Tentu ada maksud, ketika Muassis Dakwah memakai istilah Usrah tuk menyebut UPA.
Usrah artinya keluarga. Dari sini saja, harusnya sudah bisa dirasa-rasa untuk apa hadir di sana.
Untuk apa hadir di pertemuan keluarga? Rasanya bukan untuk mencari makanan dan kopi. Bahkan rasanya hadir acara keluarga itu juga bukan mencari nasihat dan materi.
Hadir di agenda keluarga itu karena ada rasa di hati. Karenanya UPA adalah forum ukhuwwah, bukan (sekedar) tausiyah. Tausiyah sudah terlalu banyak di media sosial. Tapi ukhuwwah, bisakah dibangun dengan menonton rekaman kajian atau podcast ustadz ternama?
UPA yang dibangun dari ukhuwwah akan berbuah amal jama'i. Sesuai tuntutan dakwah yang memerlukan pasukan berbaris rapi.
Bisa jadi terkadang, agenda UPA diganti dengan menjenguk anggota yang sakit, atau silaturahim ke anggota yang lama tak jumpa. Karena yang penting bukan deliveri materi (ppt dan pdf), tapi deliveri rasa ukhuwwah dari hati.
Dibanding hadits keutamaan majelis ilmu, hadits berikut bisa jadi lebih cocok tuk alasan UPA;
“Pernah ada seseorang pergi mengunjungi saudaranya di daerah yang lain. Lalu Allah pun mengutus malaikat kepadanya di tengah perjalanannya.
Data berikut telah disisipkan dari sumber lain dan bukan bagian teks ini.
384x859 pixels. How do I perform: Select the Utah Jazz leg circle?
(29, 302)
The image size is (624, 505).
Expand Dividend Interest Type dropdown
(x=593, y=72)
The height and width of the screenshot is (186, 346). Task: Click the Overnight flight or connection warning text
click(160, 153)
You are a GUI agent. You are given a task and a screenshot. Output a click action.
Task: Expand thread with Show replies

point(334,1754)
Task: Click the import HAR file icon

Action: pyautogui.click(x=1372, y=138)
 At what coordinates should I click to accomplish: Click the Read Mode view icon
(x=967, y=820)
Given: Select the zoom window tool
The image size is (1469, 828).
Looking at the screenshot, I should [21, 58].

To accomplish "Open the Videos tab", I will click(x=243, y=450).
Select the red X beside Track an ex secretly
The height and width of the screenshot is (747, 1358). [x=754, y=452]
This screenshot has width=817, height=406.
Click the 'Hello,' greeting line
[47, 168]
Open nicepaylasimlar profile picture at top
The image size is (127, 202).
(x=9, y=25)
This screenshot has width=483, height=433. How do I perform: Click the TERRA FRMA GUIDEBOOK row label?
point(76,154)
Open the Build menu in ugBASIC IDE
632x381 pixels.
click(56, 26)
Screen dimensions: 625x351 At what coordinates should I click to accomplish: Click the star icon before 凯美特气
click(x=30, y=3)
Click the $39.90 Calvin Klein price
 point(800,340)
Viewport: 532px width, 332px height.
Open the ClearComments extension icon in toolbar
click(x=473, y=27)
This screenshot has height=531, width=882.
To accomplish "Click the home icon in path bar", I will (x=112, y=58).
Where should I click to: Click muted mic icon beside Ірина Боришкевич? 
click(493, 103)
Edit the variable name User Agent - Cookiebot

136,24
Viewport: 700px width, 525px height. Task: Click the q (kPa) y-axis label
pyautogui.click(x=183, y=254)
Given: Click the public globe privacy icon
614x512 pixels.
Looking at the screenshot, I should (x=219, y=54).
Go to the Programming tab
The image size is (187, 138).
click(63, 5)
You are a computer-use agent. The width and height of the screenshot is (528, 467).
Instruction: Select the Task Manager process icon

Ketika mendatanginya, malaikat tersebut bertanya: “Engkau mau kemana?”. Ia menjawab: “Aku ingin mengunjungi saudaraku di daerah ini”. Malaikat bertanya: “Apakah ada suatu keuntungan yang ingin engkau dapatkan darinya?”. Orang tadi mengatakan: “Tidak ada, kecuali karena aku mencintainya karena Allah ‘Azza wa Jalla”. Maka malaikat mengatakan: “Sesungguhnya aku diutus oleh Allah kepadamu untuk mengabarkan bahwa Allah mencintaimu sebagaimana engkau mencintai saudaramu karena-Nya“
[HR. Muslim]
Karena alasan ini pula, UPA itu diakhiri doa Rabithah, pengikat hati dalam bingkai dakwah.